Work to complete:
a) From the text on ransomware in Canada, quote word for word the part that opens with the words containing "The Canadian Centre" and closes with "plan through exercises.".
b) Continue the text on ransomware in Canada from its last sentence onward.

Text excerpt:

====

The federal government says that in the first six months of this year, more than half of Canadian victims of ransomware were critical infrastructure providers, including the energy, health and manufacturing sectors. 

Since March 2020, almost one-quarter of Canadian small businesses have experienced some kind of hostile cyberincident, federal officials say.

The digital dilemma prompted several cabinet ministers to plead with Canadian organizations this week to take protective steps.

Many breaches are simply attacks of opportunity, taking advantage of a network vulnerability, said Dwayne Robinson, global director for incident response at CyberClan, which provides security services to small and midsize organizations.

"I would argue not many are actual true, hard-targeted attacks," Robinson said during a recent webinar on ransomware in Canada.

There are some basic things that companies can do to vastly improve their security, he said. "And it's somewhat frustrating because we see the same thing over and over and over and over and over again."

The Canadian Centre for Cyber Security, a federal agency, has developed detailed guidance on preventing and protecting against a ransomware attack. Here's a look at some key recommendations:

Training — Provide security awareness training for employees to ensure they don't click on phishing emails or open infected downloads.

Planning — Draft a plan on how your organization will monitor, detect and respond to a ransomware attack. Test the response plan through exercises.

====

Source data:
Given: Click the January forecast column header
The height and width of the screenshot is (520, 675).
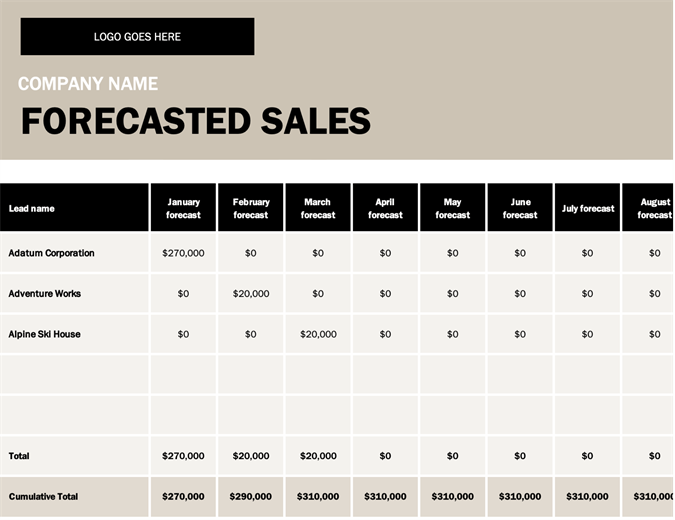Looking at the screenshot, I should (x=183, y=208).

====

Answers to this exercise:
a)
The Canadian Centre for Cyber Security, a federal agency, has developed detailed guidance on preventing and protecting against a ransomware attack. Here's a look at some key recommendations:

Training — Provide security awareness training for employees to ensure they don't click on phishing emails or open infected downloads.

Planning — Draft a plan on how your organization will monitor, detect and respond to a ransomware attack. Test the response plan through exercises.

b)
Cyberinsurance — The average cost of recovery from ransomware worldwide more than doubled in the last year to $2.3 million. Look into policies and consider whether insurance would be helpful.

Assessment — Private specialists can assess an organization's computer systems and recommend precautions against a ransomware attack.

The federal government offers programs aimed at critical infrastructure operators in the fields of energy and utilities, finance, food, government, health, information and communication technology, manufacturing, safety, transportation and water.

Public Safety Canada, working with the Cyber Centre, developed the Canadian Cyber Security Tool  to provide critical infrastructure organizations with an easy means to assess their cybersecurity in less than an hour.

It was first offered to health sector organizations in the summer of 2020, and is now available to all critical infrastructure sectors. Public Safety says it has conducted 132 assessments to date.

The department also offers the Canadian Cyber Resilience Review, an on-site, survey-based exercise that can take up to a day-and-a-half to do. Public Safety says 110 assessments have been done in various critical infrastructure sectors since 2013.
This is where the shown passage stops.